**Dataset**
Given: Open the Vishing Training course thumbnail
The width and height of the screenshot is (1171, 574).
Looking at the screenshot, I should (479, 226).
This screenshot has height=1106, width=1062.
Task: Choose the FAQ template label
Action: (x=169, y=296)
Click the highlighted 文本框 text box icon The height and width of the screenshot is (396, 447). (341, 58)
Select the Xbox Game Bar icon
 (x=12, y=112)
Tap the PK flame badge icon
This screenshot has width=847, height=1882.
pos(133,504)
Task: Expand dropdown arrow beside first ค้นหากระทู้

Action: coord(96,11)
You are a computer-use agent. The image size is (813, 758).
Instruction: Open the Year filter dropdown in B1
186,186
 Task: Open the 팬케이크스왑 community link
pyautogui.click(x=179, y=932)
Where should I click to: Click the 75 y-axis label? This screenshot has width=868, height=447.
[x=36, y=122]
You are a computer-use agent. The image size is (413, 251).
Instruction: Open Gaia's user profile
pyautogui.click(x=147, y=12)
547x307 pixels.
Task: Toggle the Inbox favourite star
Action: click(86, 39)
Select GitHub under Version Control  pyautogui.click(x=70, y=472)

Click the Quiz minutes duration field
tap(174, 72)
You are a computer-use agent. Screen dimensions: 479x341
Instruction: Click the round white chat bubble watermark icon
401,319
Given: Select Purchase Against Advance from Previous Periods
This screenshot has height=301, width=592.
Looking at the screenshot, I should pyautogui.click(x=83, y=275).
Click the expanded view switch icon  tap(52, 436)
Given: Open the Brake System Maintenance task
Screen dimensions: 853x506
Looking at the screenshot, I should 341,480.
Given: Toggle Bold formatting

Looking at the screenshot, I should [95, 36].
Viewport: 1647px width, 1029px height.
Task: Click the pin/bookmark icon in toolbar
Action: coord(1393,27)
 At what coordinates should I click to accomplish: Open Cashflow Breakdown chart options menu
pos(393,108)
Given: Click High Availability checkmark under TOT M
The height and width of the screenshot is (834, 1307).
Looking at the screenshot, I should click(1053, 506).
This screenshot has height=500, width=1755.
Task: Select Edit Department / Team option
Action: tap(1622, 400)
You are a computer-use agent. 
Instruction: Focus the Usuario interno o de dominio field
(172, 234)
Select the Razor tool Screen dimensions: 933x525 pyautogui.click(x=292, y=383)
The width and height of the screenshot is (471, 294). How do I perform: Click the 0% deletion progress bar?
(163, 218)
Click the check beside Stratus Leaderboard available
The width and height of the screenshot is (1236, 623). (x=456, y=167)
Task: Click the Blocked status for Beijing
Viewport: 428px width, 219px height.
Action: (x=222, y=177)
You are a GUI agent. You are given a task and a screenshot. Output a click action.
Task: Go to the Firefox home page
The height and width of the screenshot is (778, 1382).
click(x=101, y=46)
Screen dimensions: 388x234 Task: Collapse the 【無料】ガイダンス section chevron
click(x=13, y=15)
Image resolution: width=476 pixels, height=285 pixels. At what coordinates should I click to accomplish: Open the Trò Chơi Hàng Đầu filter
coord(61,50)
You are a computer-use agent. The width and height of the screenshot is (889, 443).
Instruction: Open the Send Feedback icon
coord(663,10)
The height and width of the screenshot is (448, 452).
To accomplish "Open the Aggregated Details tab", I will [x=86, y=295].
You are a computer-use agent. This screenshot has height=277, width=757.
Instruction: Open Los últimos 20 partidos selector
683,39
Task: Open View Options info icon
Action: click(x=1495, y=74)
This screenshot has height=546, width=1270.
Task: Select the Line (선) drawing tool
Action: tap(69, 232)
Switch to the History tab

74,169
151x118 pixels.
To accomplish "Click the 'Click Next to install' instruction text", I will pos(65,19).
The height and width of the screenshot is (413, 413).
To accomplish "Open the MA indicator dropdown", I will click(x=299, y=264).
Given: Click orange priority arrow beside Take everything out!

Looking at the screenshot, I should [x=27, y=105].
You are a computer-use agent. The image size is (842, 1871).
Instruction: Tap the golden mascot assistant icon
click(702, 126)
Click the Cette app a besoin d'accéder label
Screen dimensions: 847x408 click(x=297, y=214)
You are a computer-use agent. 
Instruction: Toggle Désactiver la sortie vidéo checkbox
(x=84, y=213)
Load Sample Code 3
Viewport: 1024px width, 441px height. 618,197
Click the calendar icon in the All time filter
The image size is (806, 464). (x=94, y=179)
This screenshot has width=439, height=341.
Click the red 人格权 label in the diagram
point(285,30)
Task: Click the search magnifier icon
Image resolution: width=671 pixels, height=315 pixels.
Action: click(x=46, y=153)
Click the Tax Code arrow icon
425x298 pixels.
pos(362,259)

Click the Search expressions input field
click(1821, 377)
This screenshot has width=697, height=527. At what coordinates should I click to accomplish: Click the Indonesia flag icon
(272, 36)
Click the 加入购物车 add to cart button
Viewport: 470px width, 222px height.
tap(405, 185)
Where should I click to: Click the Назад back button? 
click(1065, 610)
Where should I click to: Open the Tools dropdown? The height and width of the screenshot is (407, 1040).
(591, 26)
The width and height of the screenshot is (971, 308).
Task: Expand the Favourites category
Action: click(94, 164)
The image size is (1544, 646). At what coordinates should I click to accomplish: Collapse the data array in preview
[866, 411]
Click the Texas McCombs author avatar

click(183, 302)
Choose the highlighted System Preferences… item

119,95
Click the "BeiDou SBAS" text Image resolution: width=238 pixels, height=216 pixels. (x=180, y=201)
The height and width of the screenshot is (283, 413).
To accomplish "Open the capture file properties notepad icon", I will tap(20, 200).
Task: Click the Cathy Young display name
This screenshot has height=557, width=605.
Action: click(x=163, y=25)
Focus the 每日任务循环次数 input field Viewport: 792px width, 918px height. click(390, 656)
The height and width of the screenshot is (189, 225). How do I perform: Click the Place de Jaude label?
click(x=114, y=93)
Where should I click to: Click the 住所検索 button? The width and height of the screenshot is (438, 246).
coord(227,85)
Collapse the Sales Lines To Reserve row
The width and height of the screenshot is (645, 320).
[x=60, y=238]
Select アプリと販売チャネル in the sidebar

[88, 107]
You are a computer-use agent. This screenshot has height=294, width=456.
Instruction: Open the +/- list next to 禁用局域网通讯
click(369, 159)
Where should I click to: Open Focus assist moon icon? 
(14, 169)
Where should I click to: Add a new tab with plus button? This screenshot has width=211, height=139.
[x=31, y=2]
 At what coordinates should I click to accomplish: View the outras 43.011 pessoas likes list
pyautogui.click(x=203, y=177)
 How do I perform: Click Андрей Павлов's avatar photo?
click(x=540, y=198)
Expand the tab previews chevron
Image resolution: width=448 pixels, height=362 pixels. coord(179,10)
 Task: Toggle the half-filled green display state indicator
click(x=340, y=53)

**Problem**
Repeat the listing exactly, keeping every word in place.

**Answer for this exercise**
Given: Open the Vishing Training course thumbnail
The width and height of the screenshot is (1171, 574).
Looking at the screenshot, I should (479, 226).
This screenshot has height=1106, width=1062.
Task: Choose the FAQ template label
Action: (x=169, y=296)
Click the highlighted 文本框 text box icon The height and width of the screenshot is (396, 447). (341, 58)
Select the Xbox Game Bar icon
 (x=12, y=112)
Tap the PK flame badge icon
This screenshot has width=847, height=1882.
pos(133,504)
Task: Expand dropdown arrow beside first ค้นหากระทู้

Action: coord(96,11)
You are a computer-use agent. The image size is (813, 758).
Instruction: Open the Year filter dropdown in B1
186,186
 Task: Open the 팬케이크스왑 community link
pyautogui.click(x=179, y=932)
Where should I click to: Click the 75 y-axis label? This screenshot has width=868, height=447.
[x=36, y=122]
You are a computer-use agent. The image size is (413, 251).
Instruction: Open Gaia's user profile
pyautogui.click(x=147, y=12)
547x307 pixels.
Task: Toggle the Inbox favourite star
Action: click(86, 39)
Select GitHub under Version Control  pyautogui.click(x=70, y=472)

Click the Quiz minutes duration field
tap(174, 72)
You are a computer-use agent. Screen dimensions: 479x341
Instruction: Click the round white chat bubble watermark icon
401,319
Given: Select Purchase Against Advance from Previous Periods
This screenshot has height=301, width=592.
Looking at the screenshot, I should pyautogui.click(x=83, y=275).
Click the expanded view switch icon  tap(52, 436)
Given: Open the Brake System Maintenance task
Screen dimensions: 853x506
Looking at the screenshot, I should 341,480.
Given: Toggle Bold formatting

Looking at the screenshot, I should [95, 36].
Viewport: 1647px width, 1029px height.
Task: Click the pin/bookmark icon in toolbar
Action: coord(1393,27)
 At what coordinates should I click to accomplish: Open Cashflow Breakdown chart options menu
pos(393,108)
Given: Click High Availability checkmark under TOT M
The height and width of the screenshot is (834, 1307).
Looking at the screenshot, I should click(1053, 506).
This screenshot has height=500, width=1755.
Task: Select Edit Department / Team option
Action: tap(1622, 400)
You are a computer-use agent. 
Instruction: Focus the Usuario interno o de dominio field
(172, 234)
Select the Razor tool Screen dimensions: 933x525 pyautogui.click(x=292, y=383)
The width and height of the screenshot is (471, 294). How do I perform: Click the 0% deletion progress bar?
(163, 218)
Click the check beside Stratus Leaderboard available
The width and height of the screenshot is (1236, 623). (x=456, y=167)
Task: Click the Blocked status for Beijing
Viewport: 428px width, 219px height.
Action: (x=222, y=177)
You are a GUI agent. You are given a task and a screenshot. Output a click action.
Task: Go to the Firefox home page
The height and width of the screenshot is (778, 1382).
click(x=101, y=46)
Screen dimensions: 388x234 Task: Collapse the 【無料】ガイダンス section chevron
click(x=13, y=15)
Image resolution: width=476 pixels, height=285 pixels. At what coordinates should I click to accomplish: Open the Trò Chơi Hàng Đầu filter
coord(61,50)
You are a computer-use agent. The width and height of the screenshot is (889, 443).
Instruction: Open the Send Feedback icon
coord(663,10)
The height and width of the screenshot is (448, 452).
To accomplish "Open the Aggregated Details tab", I will [x=86, y=295].
You are a computer-use agent. This screenshot has height=277, width=757.
Instruction: Open Los últimos 20 partidos selector
683,39
Task: Open View Options info icon
Action: click(x=1495, y=74)
This screenshot has height=546, width=1270.
Task: Select the Line (선) drawing tool
Action: tap(69, 232)
Switch to the History tab

74,169
151x118 pixels.
To accomplish "Click the 'Click Next to install' instruction text", I will pos(65,19).
The height and width of the screenshot is (413, 413).
To accomplish "Open the MA indicator dropdown", I will click(x=299, y=264).
Given: Click orange priority arrow beside Take everything out!

Looking at the screenshot, I should [x=27, y=105].
You are a computer-use agent. The image size is (842, 1871).
Instruction: Tap the golden mascot assistant icon
click(702, 126)
Click the Cette app a besoin d'accéder label
Screen dimensions: 847x408 click(x=297, y=214)
You are a computer-use agent. 
Instruction: Toggle Désactiver la sortie vidéo checkbox
(x=84, y=213)
Load Sample Code 3
Viewport: 1024px width, 441px height. 618,197
Click the calendar icon in the All time filter
The image size is (806, 464). (x=94, y=179)
This screenshot has width=439, height=341.
Click the red 人格权 label in the diagram
point(285,30)
Task: Click the search magnifier icon
Image resolution: width=671 pixels, height=315 pixels.
Action: click(x=46, y=153)
Click the Tax Code arrow icon
425x298 pixels.
pos(362,259)

Click the Search expressions input field
click(1821, 377)
This screenshot has width=697, height=527. At what coordinates should I click to accomplish: Click the Indonesia flag icon
(272, 36)
Click the 加入购物车 add to cart button
Viewport: 470px width, 222px height.
tap(405, 185)
Where should I click to: Click the Назад back button? 
click(1065, 610)
Where should I click to: Open the Tools dropdown? The height and width of the screenshot is (407, 1040).
(591, 26)
The width and height of the screenshot is (971, 308).
Task: Expand the Favourites category
Action: click(94, 164)
The image size is (1544, 646). At what coordinates should I click to accomplish: Collapse the data array in preview
[866, 411]
Click the Texas McCombs author avatar

click(183, 302)
Choose the highlighted System Preferences… item

119,95
Click the "BeiDou SBAS" text Image resolution: width=238 pixels, height=216 pixels. (x=180, y=201)
The height and width of the screenshot is (283, 413).
To accomplish "Open the capture file properties notepad icon", I will tap(20, 200).
Task: Click the Cathy Young display name
This screenshot has height=557, width=605.
Action: click(x=163, y=25)
Focus the 每日任务循环次数 input field Viewport: 792px width, 918px height. click(390, 656)
The height and width of the screenshot is (189, 225). How do I perform: Click the Place de Jaude label?
click(x=114, y=93)
Where should I click to: Click the 住所検索 button? The width and height of the screenshot is (438, 246).
coord(227,85)
Collapse the Sales Lines To Reserve row
The width and height of the screenshot is (645, 320).
[x=60, y=238]
Select アプリと販売チャネル in the sidebar

[88, 107]
You are a computer-use agent. This screenshot has height=294, width=456.
Instruction: Open the +/- list next to 禁用局域网通讯
click(369, 159)
Where should I click to: Open Focus assist moon icon? 
(14, 169)
Where should I click to: Add a new tab with plus button? This screenshot has width=211, height=139.
[x=31, y=2]
 At what coordinates should I click to accomplish: View the outras 43.011 pessoas likes list
pyautogui.click(x=203, y=177)
 How do I perform: Click Андрей Павлов's avatar photo?
click(x=540, y=198)
Expand the tab previews chevron
Image resolution: width=448 pixels, height=362 pixels. coord(179,10)
 Task: Toggle the half-filled green display state indicator
click(x=340, y=53)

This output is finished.